Ethiopia
HRW Report Says Tigrayans Deported By Saudi Arabia Held And Abused In Ethiopia
The Human Rights Watch (HRW) on Wednesday said thousands of ethnic Tigrayans who repatriated from Saudi Arabia were arbitrarily detained and mistreated by Ethiopian authorities after they arrived back in Ethiopia, reported Reuters.
In its report, the HRW claim that the allegations took place during a war that erupted between the federal government military and troops from the northern Tigray region in November last year, killing tens of thousands of people.
The report is based on interviews of Tigrayans who were forced to return to Ethiopia from Saudi Arabia between December 2020 and September 2021.
The HRW report said that Tigrayans who repatriated from Saudi Arabia were held in the capital, Addis Ababa, and elsewhere against their will upon returning back. They have repeatedly faced physical abuses, including beatings with rubber or wooden rods, denied food and water, and deprived of access to their families.
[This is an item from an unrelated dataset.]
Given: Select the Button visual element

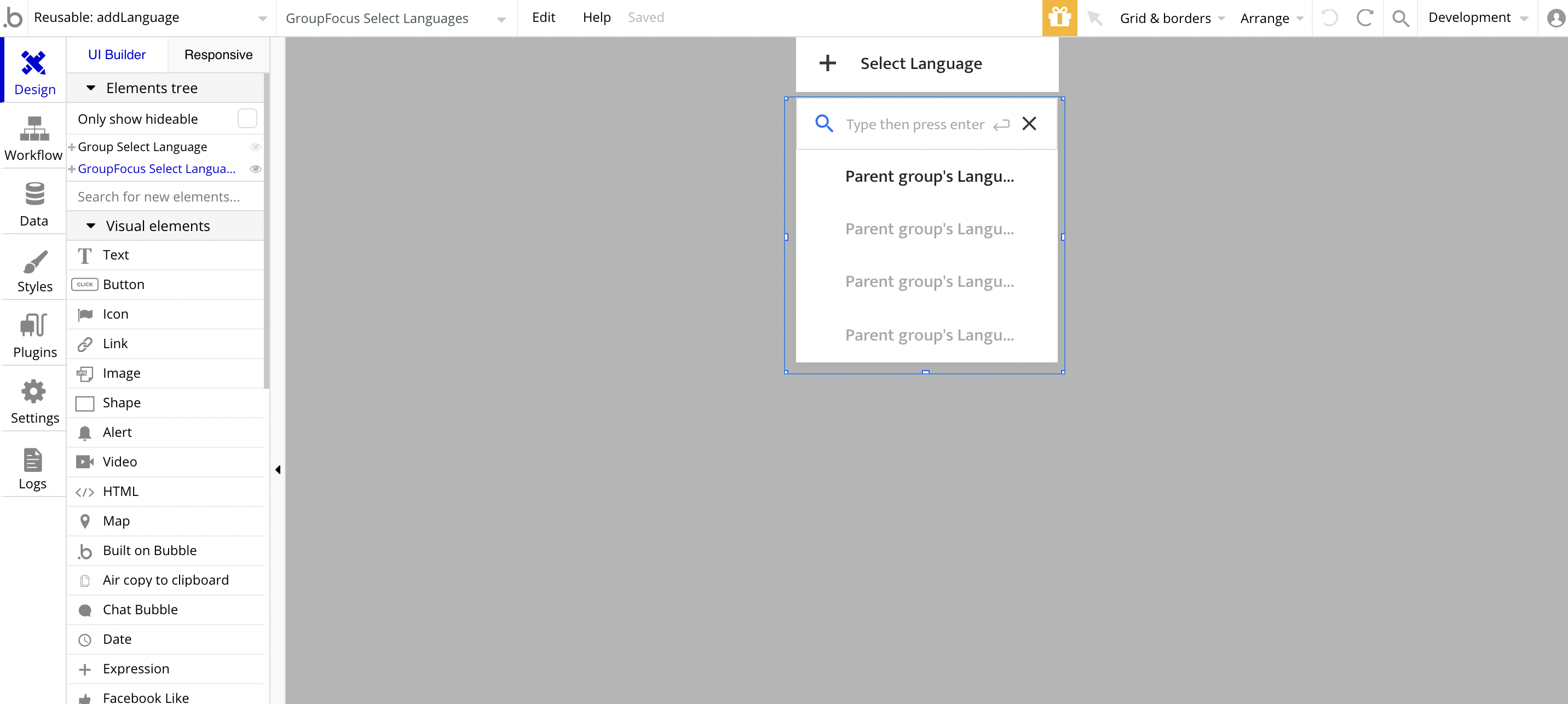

“Deportees who tried to make their way home to Tigray were apprehended and forcibly disappeared at regional detention facilities where Federal and Afar regional police assaulted them or beat other Tigrayan deportees with rubber or wooden rods”, the report read.
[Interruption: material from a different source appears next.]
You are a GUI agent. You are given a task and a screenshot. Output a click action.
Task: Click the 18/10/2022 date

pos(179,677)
Others were being identified at roadside checkpoints or airports and were not allowed to return to Tigray, the northernmost region of Ethiopia. They were instead transferred to detention facilities.
Ethiopian Prime Minister Abiy Ahmed’s government, which has been fighting the Tigray People’s Liberation Front (TPLF) for over thirteen months, denies discriminating against Tigrayans.
Ethiopian government spokesperson Legesse Tulu told Reuters that there are no ethnic-based prison facilities or places for deportees from other countries.
He said the report released by the HRW was inaccurate, unsupported by evidence, and based on people working for the TPLF. He pointed out that many Ethiopians have been detained under a state of emergency on suspicion of aiding the TPLF, who have long ruled Tigray and dominated Ethiopian politics before Abiy’s rule.